BASIN YASASINA AYKIRI
Bülent Utku (Avukat): ‘Vakıf yönetimi olarak bu yazılardan sorumlusunuz’ deniyor ama bu, Basın Yasası’na aykırı. Can Dündar’ın yaptığı haberi gündeme getiriyorlar. Anayasa Mahkemesi ‘haber’ demiş. Bu haberden Erdem Gül ve Can Dündar yargılandığı halde o davadan bizi de yargılamaya çalışıyorlar. Bir davadan hem Can Dündar hem Erdem Gül’e hem de bize ceza vermeye kalkıyorlar.
KARGALAR GÜLÜYOR BEN GÜLÜYORUM
Musa Kart (Karikatürist): Her voltaya çıkışımda / Silivri’nin tüm kargaları / Üşüşüyor başıma / Hakkımda açılan davayı anlatıyorum / Onlar gülüyor / Ben gülüyorum... Hakkımda açılan dava çoktu, çok dava açıldı, yargılandım. 10 karikatür gösterdim, 5’i PKK eleştirisi, 5’i FETÖ eleştirisi barındırıyor. Birinci sayfa karikatürleri, sadece benim değil Cumhuriyet gazetesinin de fikri. PKK ve FETÖ’ye sert eleştiriler gazetenin de fikri aynı zamanda. Biz dimdikiz. Yaptığımız gazetecilik, başka bir şey yapmadık. Daha önceden damgalanmış bir torbaya her kesimden muhalif attılar ama bu torba dikiş tutmaz, patladı patlayacak. 3 gün hiç uyutmadan parmak izi almak için beklettiler.

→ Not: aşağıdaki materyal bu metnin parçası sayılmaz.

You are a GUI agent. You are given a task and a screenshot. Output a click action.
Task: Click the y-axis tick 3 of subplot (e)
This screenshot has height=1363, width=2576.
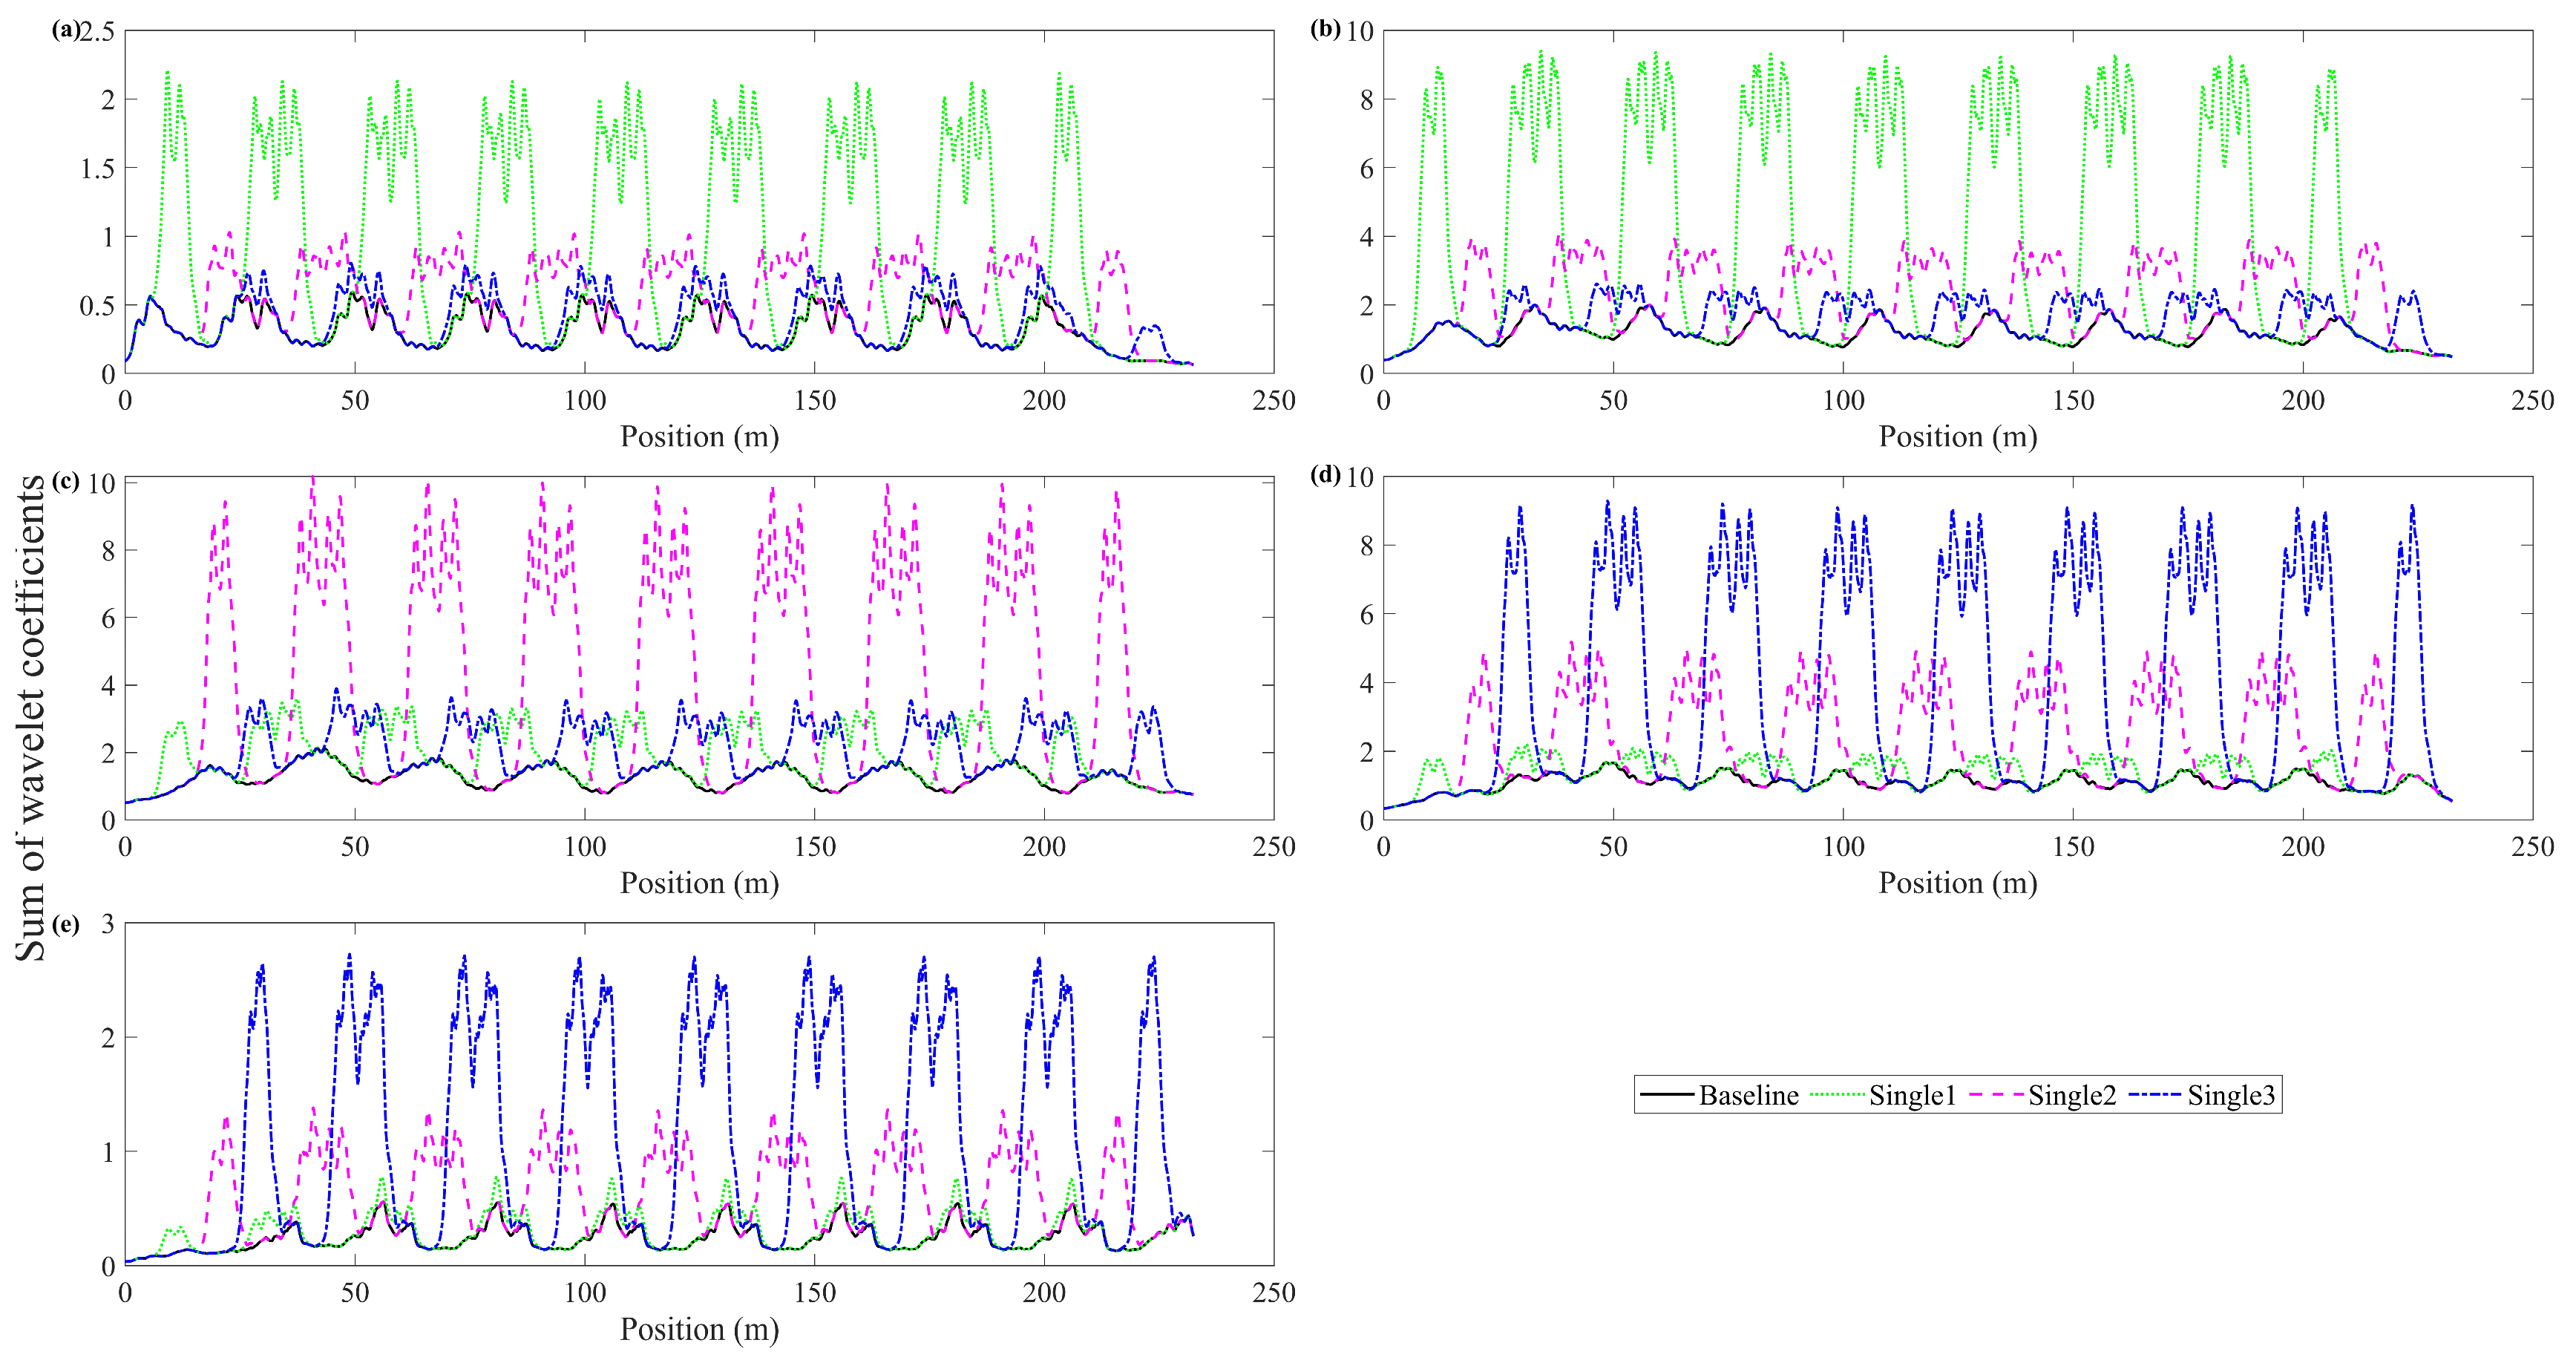pos(108,924)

Hakan Kara (Yazar): 34 yıl çalıştım, 20 yıl haber müdürlüğü yaptım. Türkiye’nin ilk hava muhabiriyim. Bu soruşturma trajikomik. Ergenekon gibi uydurma deliller var. Kaçan savcı Zekeriya Öz’ü kopya ediyorlar. Savcı, 7 haberi sordu. Dava açılmamış haberler nedeniyle buradayız. Bir yazıyı sordu, ‘Cumhuriyet’te CIA var mı’ diye. Yazarı kim dedim. Yazarı yok. İstikbal 7 tane reklam vermiş onu sordular. Sabah gazetesi 85 tane almış, biz 7 tane.